PICK: The Bears getting 12.5 points is a lot of points for a team that is going to be able to get only the offensive glass. The biggest issue for Baylor this year is that they turn the ball over like crazy, and Gonzaga has not been all that good at forcing turnovers this season. I think I lean Gonzaga, but I won’t bet it myself unless the line moves towards the Zags.

7:45 p.m.: No. 2 Michigan State vs. No. 10 Minnesota, CBS

  • LINE: Michigan State (-10)
  • TOTAL: 141.5
  • IMPLIED SCORE: Michigan State 75.75, Minnesota 65.75
  • KENPOM: Michigan State 77, Minnesota 67

Minnesota was not great this season. They are playing a wing at the point guard spot because Isaiah Washington has been a mess. They only go five deep at this point, and they were able to run over Louisville because the one guy that can make threes on their roster made a bunch of threes.

Michigan State beat Minnesota by 24 points the one time that they played this season, but they are a team that relies almost entirely on Cassius Winston running ball-screens, and Minnesota has been pretty good defending ball-screens this season.

PICK: With the spread at (-10), I think I would lean towards taking Minnesota. That’s a lot of points. But I think my favorite bet in this game is actually the under. Michigan State looked gassed in the first round after playing three games in three days during their run to the Big Ten tournament title. Minnesota is basically running out a five-man rotation these days. Legs will catch up with them eventually.

8:40 p.m.: No. 3 Purdue vs. No. 6 Villanova, TNT

  • LINE: Purdue (-3.5)
  • TOTAL: 137
  • IMPLIED SCORE: Purdue 70.25, Villanova 66.75
  • KENPOM: Purdue 72, Villanova 67

This is my favorite bet of the Saturday slate. The defense that Villanova runs is pretty simple: They switch everything, 1-through-5, because it forces you out of the offense that you want to run. They dare teams to beat them 1-on-1, betting that their players are good enough to defend a cross-match regardless of opponent.

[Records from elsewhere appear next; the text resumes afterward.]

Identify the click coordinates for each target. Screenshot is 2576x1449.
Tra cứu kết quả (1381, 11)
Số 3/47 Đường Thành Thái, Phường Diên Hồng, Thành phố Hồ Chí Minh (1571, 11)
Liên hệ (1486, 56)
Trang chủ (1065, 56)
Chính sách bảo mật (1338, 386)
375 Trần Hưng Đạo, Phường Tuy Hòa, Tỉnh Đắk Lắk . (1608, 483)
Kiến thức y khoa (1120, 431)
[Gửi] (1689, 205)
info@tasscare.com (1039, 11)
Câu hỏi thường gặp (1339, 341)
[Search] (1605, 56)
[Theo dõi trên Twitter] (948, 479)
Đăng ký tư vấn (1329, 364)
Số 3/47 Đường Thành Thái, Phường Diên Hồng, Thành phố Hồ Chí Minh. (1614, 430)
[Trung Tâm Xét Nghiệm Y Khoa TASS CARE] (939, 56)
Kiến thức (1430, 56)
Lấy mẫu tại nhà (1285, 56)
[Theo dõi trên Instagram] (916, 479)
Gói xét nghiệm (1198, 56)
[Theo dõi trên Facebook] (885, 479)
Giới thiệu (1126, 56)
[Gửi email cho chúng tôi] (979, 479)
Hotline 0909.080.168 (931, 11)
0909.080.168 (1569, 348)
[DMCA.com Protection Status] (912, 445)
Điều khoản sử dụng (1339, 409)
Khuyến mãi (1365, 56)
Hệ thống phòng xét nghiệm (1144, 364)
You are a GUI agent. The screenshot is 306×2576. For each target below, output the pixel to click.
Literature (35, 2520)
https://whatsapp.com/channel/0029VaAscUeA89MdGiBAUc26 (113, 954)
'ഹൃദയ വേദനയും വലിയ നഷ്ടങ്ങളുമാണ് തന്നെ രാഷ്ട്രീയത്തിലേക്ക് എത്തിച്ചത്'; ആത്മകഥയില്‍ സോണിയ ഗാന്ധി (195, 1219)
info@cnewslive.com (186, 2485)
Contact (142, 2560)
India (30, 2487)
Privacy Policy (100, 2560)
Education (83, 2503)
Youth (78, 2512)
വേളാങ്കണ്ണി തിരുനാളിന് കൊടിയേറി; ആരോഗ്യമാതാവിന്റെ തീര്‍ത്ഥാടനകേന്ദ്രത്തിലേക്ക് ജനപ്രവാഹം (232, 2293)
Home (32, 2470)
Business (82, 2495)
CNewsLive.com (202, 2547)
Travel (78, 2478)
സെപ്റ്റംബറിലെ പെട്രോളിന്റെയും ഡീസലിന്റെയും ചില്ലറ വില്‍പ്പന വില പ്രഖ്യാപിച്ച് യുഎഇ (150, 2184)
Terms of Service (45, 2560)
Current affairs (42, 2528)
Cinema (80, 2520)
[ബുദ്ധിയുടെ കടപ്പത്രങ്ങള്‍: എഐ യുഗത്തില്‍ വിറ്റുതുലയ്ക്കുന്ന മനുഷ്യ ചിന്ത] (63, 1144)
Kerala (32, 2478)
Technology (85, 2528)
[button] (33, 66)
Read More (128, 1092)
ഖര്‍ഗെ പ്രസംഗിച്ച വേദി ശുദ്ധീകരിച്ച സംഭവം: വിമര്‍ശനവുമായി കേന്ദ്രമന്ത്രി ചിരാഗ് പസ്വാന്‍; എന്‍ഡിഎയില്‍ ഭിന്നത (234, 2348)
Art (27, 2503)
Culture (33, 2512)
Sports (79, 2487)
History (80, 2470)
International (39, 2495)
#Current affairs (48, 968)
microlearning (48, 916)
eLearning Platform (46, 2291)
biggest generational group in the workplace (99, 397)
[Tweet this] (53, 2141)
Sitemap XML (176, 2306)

The problem for Purdue here is that, like Saint Mary’s, so much of what they get offensively comes out of the sets and actions they run. Put another way, Matt Painter doesn’t have all that many guys on his roster that can efficiently create for themselves in isolation. That includes Carsen Edwards, who is a tough-shot taker but, in the last month, has not exactly been a tough-shot maker.

The other part of this that makes me lean towards Villanova is that Villanova shoots more than 53 percent of their field goal attempts from three, and Purdue has not made running teams off the three-point line a priority this year.

PICK: If you are going to give me the defending national champs plus the points, I’ll take it. Villanova, if you’re tracking at home, has won 24 straight neutral court games. They win in knockout settings.

9:40 p.m.: No. 4 Kansas vs. No. 5 Auburn, TBS

  • LINE: PK
  • TOTAL: 147.5
  • IMPLIED SCORE: Kansas 73.75, Auburn 73.75
  • KENPOM: Auburn 75, Kansas 74

This is tough because Auburn is just so up-and-down while Kansas has looked downright bad for the last month until they faced Northeastern and suddenly turned into Kansas again.

What Auburn wants to do is to is to turn defense into offense. They are going to gamble — for steals, for blocks, for leak-outs — and look to get quick threes in transition once they get possession. For 33 minutes, it worked against New Mexico State. Twice in the last two weeks it worked for 40 minutes against Tennessee. Kansas has been turnover prone this season, particularly their ball-handlers, but they have cleaned that up in recent weeks. Devon Dotson, for example, had a turnover rate higher than 20 percent entering the Big 12 tournament and has committed just three turnovers in the last four games.

PICK: The matchup is going to get won based on how well Kansas protects the ball and how well they defend in transition — they finished the year in the 51st percentile nationally. It’s worth nothing that the Jayhawks struggled with West Virginia once this season but handled them easily on two different occasions in the last three weeks.

I think I will probably stay away, personally, but when it comes down to it, I think Auburn is the better team with the better players.